El tercer fracaso, entonces, es el de la política. La política hacia los niños y adolescentes fue dejada a un lado en las prioridades programáticas de sucesivos gobiernos, aunque los presupuestos fueron teniendo una paulatina mejoría desde 1990. La obligación era poner al día la legislación, institucionalidad y estrategias de intervención a los estándares exigidos por la Convención, el Comité de Naciones Unidas y quienes desde la sociedad civil demandaban la modernización del sistema.

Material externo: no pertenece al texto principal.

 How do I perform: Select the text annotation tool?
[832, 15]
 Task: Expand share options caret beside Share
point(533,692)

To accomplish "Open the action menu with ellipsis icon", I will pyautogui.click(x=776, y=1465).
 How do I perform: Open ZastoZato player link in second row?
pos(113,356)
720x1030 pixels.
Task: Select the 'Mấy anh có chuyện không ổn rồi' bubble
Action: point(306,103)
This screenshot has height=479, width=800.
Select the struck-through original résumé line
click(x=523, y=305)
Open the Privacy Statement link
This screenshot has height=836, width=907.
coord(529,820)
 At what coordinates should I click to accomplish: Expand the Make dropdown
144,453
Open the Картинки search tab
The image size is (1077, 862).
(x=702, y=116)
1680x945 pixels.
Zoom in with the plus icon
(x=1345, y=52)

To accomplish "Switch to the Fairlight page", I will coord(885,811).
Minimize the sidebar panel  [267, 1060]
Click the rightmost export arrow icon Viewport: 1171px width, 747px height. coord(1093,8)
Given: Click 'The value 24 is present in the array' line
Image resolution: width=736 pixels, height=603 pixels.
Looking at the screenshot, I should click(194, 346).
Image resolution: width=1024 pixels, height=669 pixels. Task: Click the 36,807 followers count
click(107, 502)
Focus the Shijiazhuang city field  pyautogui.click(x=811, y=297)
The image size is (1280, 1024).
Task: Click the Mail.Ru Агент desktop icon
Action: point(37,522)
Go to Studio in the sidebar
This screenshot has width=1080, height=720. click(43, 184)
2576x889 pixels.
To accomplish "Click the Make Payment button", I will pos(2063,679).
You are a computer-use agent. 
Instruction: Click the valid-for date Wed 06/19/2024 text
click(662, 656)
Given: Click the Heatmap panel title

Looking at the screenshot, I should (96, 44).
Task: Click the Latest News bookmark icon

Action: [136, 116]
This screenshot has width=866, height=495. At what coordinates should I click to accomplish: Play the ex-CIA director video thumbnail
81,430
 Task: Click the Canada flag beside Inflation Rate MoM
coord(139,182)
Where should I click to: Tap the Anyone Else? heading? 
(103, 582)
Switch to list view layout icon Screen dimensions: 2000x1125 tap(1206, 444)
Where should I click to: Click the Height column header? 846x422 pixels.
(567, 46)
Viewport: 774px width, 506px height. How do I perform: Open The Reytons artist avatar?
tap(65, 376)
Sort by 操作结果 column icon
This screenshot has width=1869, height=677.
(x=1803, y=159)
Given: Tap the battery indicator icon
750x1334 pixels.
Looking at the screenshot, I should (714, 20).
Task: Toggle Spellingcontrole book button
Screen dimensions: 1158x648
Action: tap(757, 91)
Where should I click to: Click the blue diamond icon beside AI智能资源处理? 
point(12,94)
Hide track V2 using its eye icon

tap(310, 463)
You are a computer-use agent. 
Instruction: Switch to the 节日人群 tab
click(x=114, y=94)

Esto no fue considerado, a pesar de las advertencias de la ONU, Unicef, la Contraloría, las Comisiones instaladas con el propio Ministerio de Justicia, los Tribunales y las ONGs, ahora agrupadas en el Bloque por la Infancia.También ha fracasado un tipo de enfoque tecnocrático funcional a las estrategias de focalización social, de hacer eficaz y eficiente el “gasto social”. Sename, mientras más focalizó su atención y más funcionalizó su oferta en la judicialización, fue reduciendo sus programas preventivos y de promoción comunitaria, concentrando en pocas instituciones colaboradoras la ejecución de sus programas y liquidando la diversidad de propuestas programáticas de las organizaciones más pequeñas y creativas. Se obnubiló con la construcción de indicadores para el control formal de los resultados y gastos, sin salir a liderar la reforma al sistema de atención. Sename se quedó en el discurso de la Convención de los Derechos del Niño, pero los gobiernos no fueron capaces de ver el grave daño que se iba acumulando en la niñez por un sistema arcaico. Y no fue por ignorancia.
La cruda realidad es que estos tres fracasos, del Estado subsidiario, la tecnocracia y la política, son también en parte producto de una cultura instalada en la sociedad, en los chilenos y chilenas que piensan que los niños y niñas son “personitas”, “personas a modelar”, “propiedad de los padres”, cuya palabra y subjetividad no cuentan pues los adultos supuestamente sabríamos lo que a ellos les conviene y lo que deben hacer y ser. Esta idea de superioridad adulta ha anulado la posibilidad de comprenderlos en su integridad y por ello se desprecia su palabra, también hemos despreciado sus vidas, sobre todo si de niños pobres estamos hablando o tratando. Se ve en las calles, se vive en los colegios y en la atención en salud. Los altos porcentajes de maltrato infantil y de abuso sexual al interior de las familias (con independencia de su condición económica) hasta las altas tasas de suicidio juvenil, lo demuestran.
La idea sobre los niños, en general, no es la misma que se tiene sobre los hijos. Ni la que se tiene sobre el rol de los hijos e hijas, que tampoco es de reconocimiento a sus derechos. Producir este cambio es clave en la cultura, para darles soporte a las transformaciones de fondo que los niños y adolescentes reclaman.
Este 5 de octubre, la Presidenta ha señalado, en el Plan de Acción, que el Sename se dividirá en dos Servicios con dos Ministerios distintos. Esto debería ser el resultado de tener: a) una ley de Garantía de Derechos que modele una institucionalidad que se base en un sistema territorializado de protección, en coordinación con los Tribunales; b) un Defensor de la Niñez autónomo, designado con independencia de un poder del Estado y de forma participativa; y c) una Subsecretaría de la Niñez con atribuciones de órgano rector y conductor de la Política Nacional de Infancia, que conduzca el sistema de protección nacional y, en ese caso, dirigir ambos Servicios.